Correlation coefficients between four features in the samples in the training and test sets. The coefficient factors between the four features were all < 0.3, indicating no linear relationship, and could be used as independent predictive factor.

Machine learning models

A Logistic regression (LR) model, a Random forest (RF) model and a Support vector machine (SVM) model were built from the established stable optimal feature subsets in the training set and tested in the testing set. The hyper-parameters of the SVM model were automatically selected by the grid search method. The kernel, gamma and C were “rbf”, 0.1 and 0.1, respectively. In this study, the grid search method was used to tune the machine learning models. No hyperparameters were used to tune the LR model, the RF was tuned with 100 trees, and the SVM was tuned with C set as 0.1. The ccRCC data were set as the positive class while the non-ccRCC as the negative class. The performance of the machine learning models was compared with that by radiologist diagnosis, which was made by two senior radiologists based on the imaging data in comparison with pathological findings.

Statistical analysis

All statistical analyses for the present study were performed with R 3.5.1 (www.rproject.org) and Python 3.5.6 (www.python.org).

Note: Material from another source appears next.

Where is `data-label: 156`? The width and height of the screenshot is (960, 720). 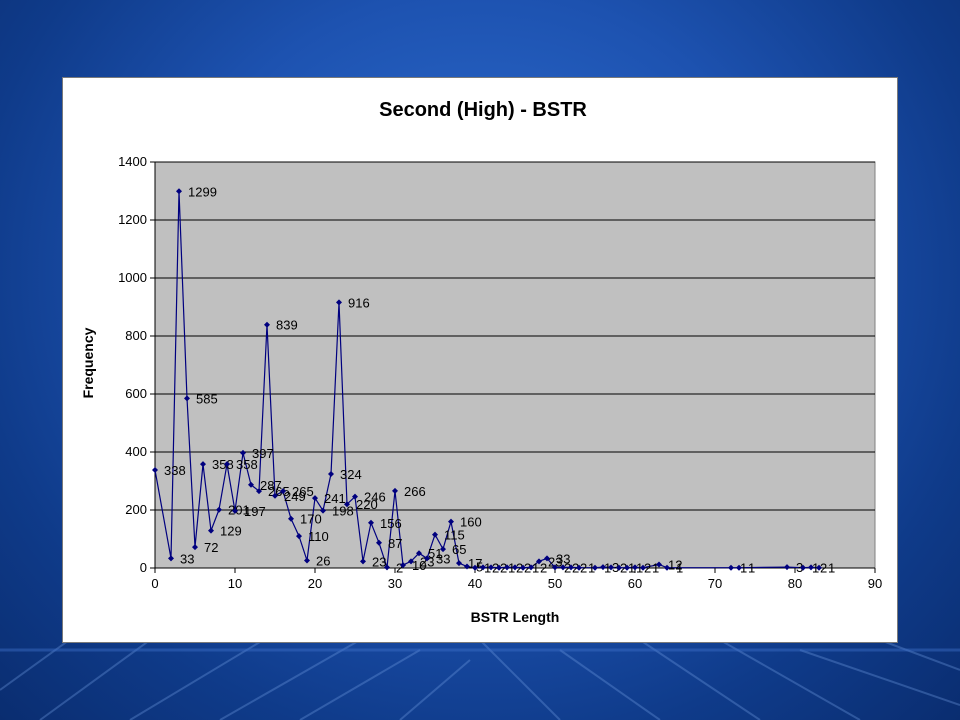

The independent t test was used to compare the difference between the training and testing sets. Receiver operating characteristic (ROC) curve was performed to determine the performance of the machine learning models in distinguishing ccRCC and non-ccRCC. The sensitivity, specificity, positive prediction, negative prediction, and area under curve (AUC) were calculated. A two-tailed p-value < 0.05 indicated statistical significance.